Pensant qu’un hommage à un HOMME n’était – dans le meilleur des cas – qu’une statue belle sans doute mais quoiqu’il en soit souvenir d’une mort et non appel à la vie, nous vous proposons une assez longue citation de Z. Représentation de sa pensée, elle ne doit être comprise qu’en faisant abstraction des lieux, seuls les évènements sont importants. Ils auraient pu avoir lieu dans n’importe quelle partie du monde. Ils nous montrent par leur généralité que ce qui est réellement important sur notre planète Terre ce ne sont pas la religion, la politique ou les guerres, mais les hommes. Une paix internationale, surtout à l’heure actuelle peut sembler utopique ; pourtant combien de réalisations effectives à présent ont été considérées comme telles dans le passé ?

“L’histoire de la paix en Grèce dès sa naissance en 1955, est une histoire cruelle. Dès la première manifestation des premiers pacifistes, au Pirée, la police fait semblant d’ignorer les provocateurs qui ont fait irruption dans la salle du théâtre, jettent des crachoirs sur l’estrade, vocifèrent, dénoncent, menacent sans que le Directeur de la police présent au premier rang d’orchestre fasse rien pour les empécher. A Lesbos, quelqu’un est tué pour des raisons demeurées secrètes, jusqu’à ce jour, après une manifestation en faveur du désarmement. A Athènes, un soldat qui prenait part en uniforme à un meeting pacifiste passe en cours martiale qui l’envoie à Triethns, poste isolé près des frontières d’Albanie et de Yougoslavie et il meurt peu de temps après d’un “accident survenu au cours d’exercices de tir”, selon la version officielle donnée par le haut commandement. Pourquoi la paix leur est-elle aussi intolérable ? Pourquoi ne s’en prennent-ils pas à d’autres organisations et mouvements, tels que l’Association des déportés et détenus politiques, la ligue des droits de l’homme, la jeunesse de l’E.D.A, les organisations syndicales, et pourquoi seul notre mouvement dont l’objectif est la paix et la détente internationale, dont les assises sont mondiales et auquel participent les leaders de tous les partis, est-il le seul qui offense leur vue ? La réponse est simple : les autres mouvements sont nos grands protecteurs qui devant nous se prétendent nos amis, alors que dans notre dos ils nous trahissent régulièrement, comme en Asie mineure en 1922 ou aujourd’hui à Chypre…”

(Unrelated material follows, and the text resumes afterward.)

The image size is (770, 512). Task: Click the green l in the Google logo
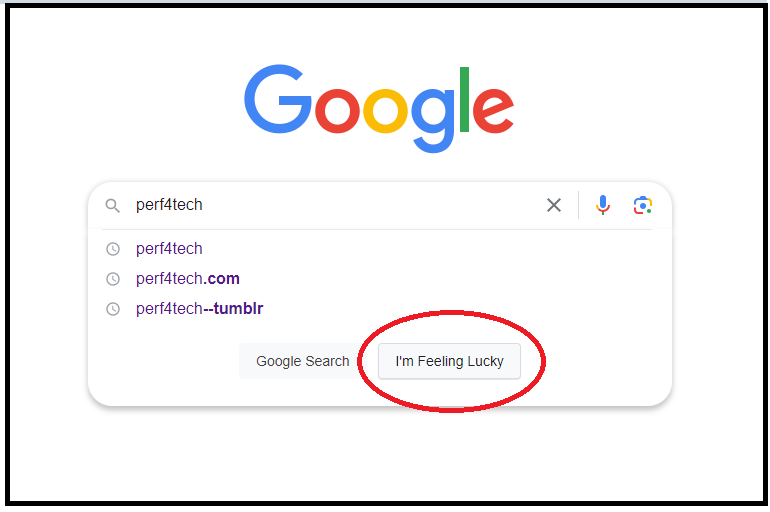465,100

Il serait faux de croire que cet éditorial constitue une exception dans la pensée de SINGULARITE. Bien au contraire il s’inscrit parfaitement dans nos conceptions, dans notre souci d’aider l’HOMME et la Science à se libérer. En effet notre hommage ne serait sans la conjonction de l’humanisme de Lambrakis et du scientisme du juge d’instruction qui ont fait naître la légende de Z. Ainsi il serait plus juste de voir Z comme le symbole de ces deux hommes et non seulement de l’un d’entre eux.